The train was pretty much like taking a chapa, but slower and less cramped. There was only one other woman in my compartment, so I could sprawl out. We spoke a little, but mostly she just sang to herself. She also bought a whole bunch of vegetables as the train passed through various villages; by the end, she had great bundles of onions, carrots, and cassava. One guy was selling chickens. Someone three compartments over from me bought two of them, I could heard them flapping and squawking around. I wished I was in that compartment; I love seeing chickens on public transport.
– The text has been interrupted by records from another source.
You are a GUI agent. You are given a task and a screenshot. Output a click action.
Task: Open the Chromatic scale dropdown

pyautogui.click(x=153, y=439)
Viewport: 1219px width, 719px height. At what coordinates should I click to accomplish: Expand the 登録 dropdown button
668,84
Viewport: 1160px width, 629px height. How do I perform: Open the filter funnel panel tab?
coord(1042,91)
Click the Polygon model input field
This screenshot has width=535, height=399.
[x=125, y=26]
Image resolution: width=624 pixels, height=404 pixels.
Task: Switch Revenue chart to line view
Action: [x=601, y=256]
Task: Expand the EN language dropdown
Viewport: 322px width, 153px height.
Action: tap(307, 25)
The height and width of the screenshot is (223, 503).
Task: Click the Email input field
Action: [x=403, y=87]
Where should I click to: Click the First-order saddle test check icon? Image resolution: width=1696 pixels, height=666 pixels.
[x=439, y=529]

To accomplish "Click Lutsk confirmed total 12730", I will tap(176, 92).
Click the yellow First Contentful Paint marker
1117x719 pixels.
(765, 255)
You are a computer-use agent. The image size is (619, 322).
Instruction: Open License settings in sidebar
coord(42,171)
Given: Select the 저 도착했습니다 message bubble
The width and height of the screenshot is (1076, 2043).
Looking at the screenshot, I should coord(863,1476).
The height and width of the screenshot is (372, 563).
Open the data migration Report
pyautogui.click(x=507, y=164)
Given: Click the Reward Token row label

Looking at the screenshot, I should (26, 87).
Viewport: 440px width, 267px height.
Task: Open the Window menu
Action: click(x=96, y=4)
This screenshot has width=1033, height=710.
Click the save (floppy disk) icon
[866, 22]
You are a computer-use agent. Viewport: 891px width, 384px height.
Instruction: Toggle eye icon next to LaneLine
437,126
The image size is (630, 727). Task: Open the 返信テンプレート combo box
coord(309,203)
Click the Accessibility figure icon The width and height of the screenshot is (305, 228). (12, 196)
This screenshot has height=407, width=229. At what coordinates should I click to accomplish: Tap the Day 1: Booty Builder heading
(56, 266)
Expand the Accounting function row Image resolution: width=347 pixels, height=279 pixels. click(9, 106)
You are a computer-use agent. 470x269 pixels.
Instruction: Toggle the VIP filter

The people selling all this stuff basically attacked the train as it stopped in their village. Their life basically revolves around that thing. They make their money selling produce to passengers. Little kids run down to the tracks to watch it pass, and sing songs. It was not uncommon to pass a village and see 150 or 200 vendors converge on the train, and another 700 or 800 people watching it pass. I am extremely happy that my life doesn't revolve around a passing train.

After a brief stay in Nampula at a hotel that reminded me of every small hotel in Thessaloniki, I moved on to Ilha yesterday. Ilha is pretty much amazing. It is an island 3.5 km off the mainland, in the Indian Ocean. It was the capital of Portuguese East Africa for 350+ years. There is more colonial architecture here than in the rest of Mozambique combined, Maputo included. The top half of the island is basically a ghost town, full of crumbling old buildings that nobody lives in anymore. The bottom half is a densely populated Makua fishing village with reed and bamboo shacks. It makes for a really interesting contrast. Pretty much everyone who comes here loves it. I met a Polish guy today who has traveled in Africa for 6 months, and he claims that Ilha is his favourite place in southern Africa. I can definitely see that.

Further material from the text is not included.